◆ Collected data entries:
──────────

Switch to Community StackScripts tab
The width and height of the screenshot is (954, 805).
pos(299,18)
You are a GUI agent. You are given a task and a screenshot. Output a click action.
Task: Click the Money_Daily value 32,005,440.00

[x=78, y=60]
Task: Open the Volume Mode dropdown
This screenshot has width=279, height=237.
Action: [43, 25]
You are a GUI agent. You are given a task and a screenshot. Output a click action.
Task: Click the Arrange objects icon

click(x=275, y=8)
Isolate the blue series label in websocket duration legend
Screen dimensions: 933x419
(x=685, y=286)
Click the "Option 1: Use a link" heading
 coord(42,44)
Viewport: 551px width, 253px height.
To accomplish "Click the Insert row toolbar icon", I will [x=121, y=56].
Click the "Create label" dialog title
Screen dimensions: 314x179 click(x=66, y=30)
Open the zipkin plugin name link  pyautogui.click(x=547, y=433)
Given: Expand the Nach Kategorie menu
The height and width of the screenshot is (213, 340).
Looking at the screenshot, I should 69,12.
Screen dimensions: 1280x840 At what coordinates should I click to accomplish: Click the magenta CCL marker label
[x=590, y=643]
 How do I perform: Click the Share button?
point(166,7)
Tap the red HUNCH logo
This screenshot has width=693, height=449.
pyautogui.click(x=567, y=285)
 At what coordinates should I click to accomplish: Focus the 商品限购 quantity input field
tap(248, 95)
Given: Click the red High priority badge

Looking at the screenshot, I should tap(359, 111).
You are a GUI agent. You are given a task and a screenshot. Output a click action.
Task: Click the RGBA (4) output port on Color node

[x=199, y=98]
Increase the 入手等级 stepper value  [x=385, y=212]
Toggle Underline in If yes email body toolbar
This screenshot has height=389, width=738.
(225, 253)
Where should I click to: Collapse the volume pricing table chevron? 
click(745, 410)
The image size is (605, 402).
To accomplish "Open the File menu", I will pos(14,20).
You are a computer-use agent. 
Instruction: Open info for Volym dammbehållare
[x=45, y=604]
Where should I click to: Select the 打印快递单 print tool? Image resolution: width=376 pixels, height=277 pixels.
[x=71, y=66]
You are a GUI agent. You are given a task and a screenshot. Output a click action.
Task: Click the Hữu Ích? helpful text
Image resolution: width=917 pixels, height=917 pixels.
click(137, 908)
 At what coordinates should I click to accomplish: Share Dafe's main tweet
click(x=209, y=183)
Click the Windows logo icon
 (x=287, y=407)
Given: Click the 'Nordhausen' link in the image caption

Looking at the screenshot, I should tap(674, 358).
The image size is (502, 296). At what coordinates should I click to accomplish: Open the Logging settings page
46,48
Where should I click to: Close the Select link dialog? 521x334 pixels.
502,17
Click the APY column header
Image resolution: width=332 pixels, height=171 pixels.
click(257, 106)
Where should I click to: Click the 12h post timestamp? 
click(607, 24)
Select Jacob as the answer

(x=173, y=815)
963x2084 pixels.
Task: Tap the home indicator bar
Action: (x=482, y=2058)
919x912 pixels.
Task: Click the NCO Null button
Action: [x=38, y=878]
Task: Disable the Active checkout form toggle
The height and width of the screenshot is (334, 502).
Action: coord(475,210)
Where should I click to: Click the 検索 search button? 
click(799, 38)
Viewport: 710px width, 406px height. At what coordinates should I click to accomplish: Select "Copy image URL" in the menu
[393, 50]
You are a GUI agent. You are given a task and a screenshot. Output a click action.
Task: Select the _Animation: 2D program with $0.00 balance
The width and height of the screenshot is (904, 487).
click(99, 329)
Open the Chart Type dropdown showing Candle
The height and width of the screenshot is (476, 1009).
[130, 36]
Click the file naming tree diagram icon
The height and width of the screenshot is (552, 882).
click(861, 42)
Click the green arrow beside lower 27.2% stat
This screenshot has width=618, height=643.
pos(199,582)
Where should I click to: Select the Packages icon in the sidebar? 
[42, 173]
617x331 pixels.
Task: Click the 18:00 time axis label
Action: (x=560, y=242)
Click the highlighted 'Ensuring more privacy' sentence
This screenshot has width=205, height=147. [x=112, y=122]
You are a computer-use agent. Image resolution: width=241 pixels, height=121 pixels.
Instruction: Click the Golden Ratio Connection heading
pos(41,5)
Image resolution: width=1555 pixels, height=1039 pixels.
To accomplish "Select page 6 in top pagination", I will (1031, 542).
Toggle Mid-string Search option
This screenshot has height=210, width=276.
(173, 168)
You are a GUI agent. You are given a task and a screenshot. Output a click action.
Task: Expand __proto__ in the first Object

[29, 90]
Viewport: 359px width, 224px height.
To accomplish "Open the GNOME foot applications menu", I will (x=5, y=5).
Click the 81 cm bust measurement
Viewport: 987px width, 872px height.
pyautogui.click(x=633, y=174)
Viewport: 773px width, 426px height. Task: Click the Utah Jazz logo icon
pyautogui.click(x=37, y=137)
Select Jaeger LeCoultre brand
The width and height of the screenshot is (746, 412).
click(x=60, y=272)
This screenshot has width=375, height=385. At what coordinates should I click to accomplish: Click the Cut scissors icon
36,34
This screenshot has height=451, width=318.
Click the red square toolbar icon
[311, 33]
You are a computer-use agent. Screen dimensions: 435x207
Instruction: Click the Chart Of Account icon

──────────

◆ What to produce: Each line in the records above with "dropdown" must be returned.

◆ Output below:
Task: Open the Volume Mode dropdown
Open the Chart Type dropdown showing Candle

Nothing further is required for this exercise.